Stanford Graduate School of Business

Margaret Neale is the Adams Distinguished Professor of Management at the Stanford Graduate School of Business. Professor Neale’s major research interests include bargaining and negotiation, distributed work groups, and team composition, learning, and performance. She is the author of over 70 articles on these topics and is a coauthor of three books. She is or has served on the editorial boards of the Administrative Science Quarterly, Journal of Applied Psychology, Organizational Behavior and Human Decision Processes, International Journal of Conflict Management, and Human Resource Management Review.

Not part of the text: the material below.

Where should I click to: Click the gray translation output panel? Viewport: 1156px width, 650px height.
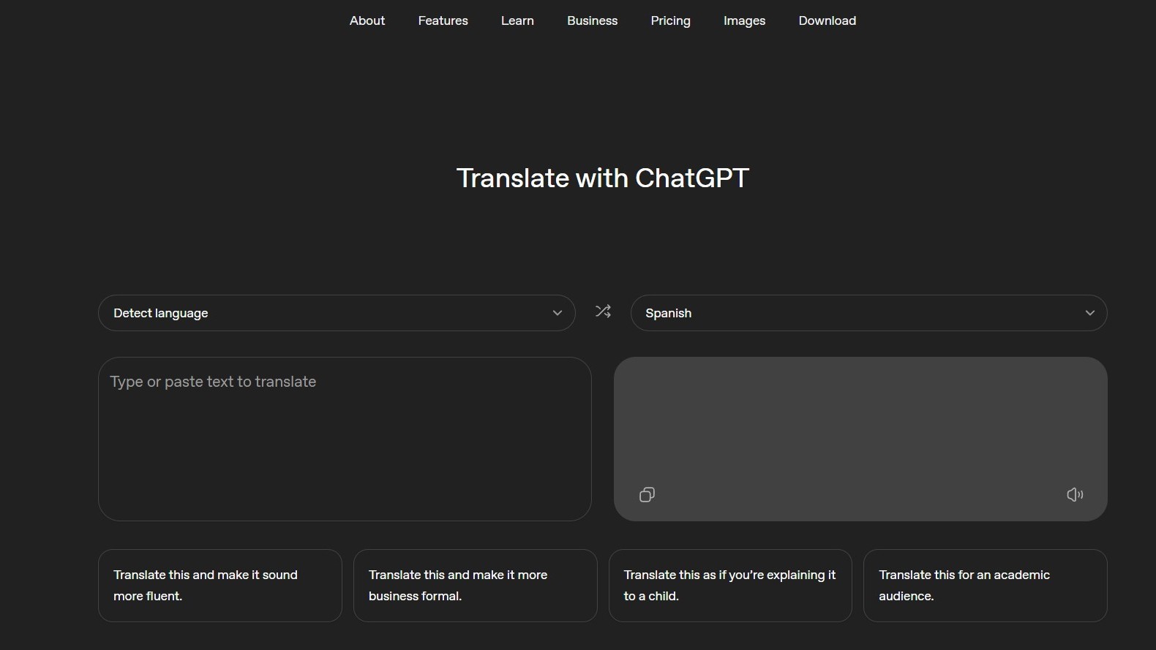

She is the faculty director of three executive programs at Stanford University: Influence and Negotiation Strategies, Managing Teams for Innovation and Success, and the Executive Program for Women Leaders.

Overview

Everyone negotiates. Yet many people think of negotiation primarily as an adversarial interaction where there is a winner and a loser. Framing negotiations in this way creates adversarial interactions because what we expect is what often what we get. In this talk, Professor Margaret Neale will explore the opportunities that exist when negotiators reframe their interactions from adversarial battles to collaborative problem solving. In doing so, she will demonstrate how to get (more of) what you want by expanding the opportunities to create and claim value in everyday interactions as well as in those rare, high-value interactions.